In this project, the idea is to gradually develop tools in tight collaboration between folklorists and computer scientists (Mäkelä et al. 2019; 2020a). The folklorists describe what they tend to do and what they dream of being able to do with the source material, while computer scientists think of what may be possible and how this might be achieved. We first discuss the ideas, proceed to some test computations and then interpret these – and the possible problems – in relation to our humanistic and computational background knowledge of the data itself. If the results seem promising, some prototype interface may be developed, and the folklorists begin experimenting with it, evaluating what does or does not work, and describing what they do so that the computational scientists are able to understand the humanistic needs and the interpretive problems in the data. Folklorists continue dreaming what they would like to do, potentially leading again to new computational solutions and new evaluations in the cycle. In such experiments, even those that are only briefly tried often reveal new aspects of the data and help us to understand it better.

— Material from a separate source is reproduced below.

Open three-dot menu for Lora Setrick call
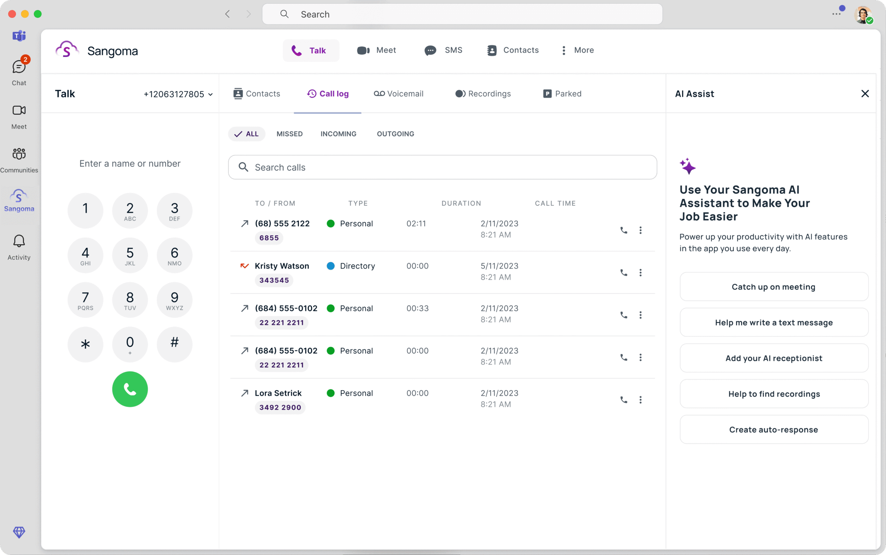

While we aim to build tools and processes that serve our specific project, we are also making them as broadly applicable as possible for researchers working with the same corpus or with similar questions with other materials, particularly for other small languages and oral-derived corpora. On the side of folkloristics, the project builds on the long research history of Finnic oral poems, on advances in computational folkloristics (see e.g. Abello et al. 2012; Arvidson et al. 2018; Harvilahti 2019; Hakamies et al. 2019; Sarv 2019; Tangherlini 2013; 2016) and on discussions with colleagues, especially Frog, Lauri Harvilahti, Janika Oras, Jukka Saarinen, Venla Sykäri and Senni Timonen.

In this essay, we describe our early experiments thus far. At this stage, the main computational question has been how to help the humanist researcher to find relevant sub-corpora or sets of texts, how to tackle complex textual variation, and what tools might be used to find similar, yet varying instantiations of verses and motifs. The central questions have been: (a) how to define folkloristically relevant research questions that are narrow enough for the development of new tools and yet help to produce and test tools with potential for wider use; and (b) how to analyse and explain the quite complex and versatile processes of reading, contextualising and analysis that folklorists tend to do with historical poetic texts, so that the computational scholars can help to make these processes easier.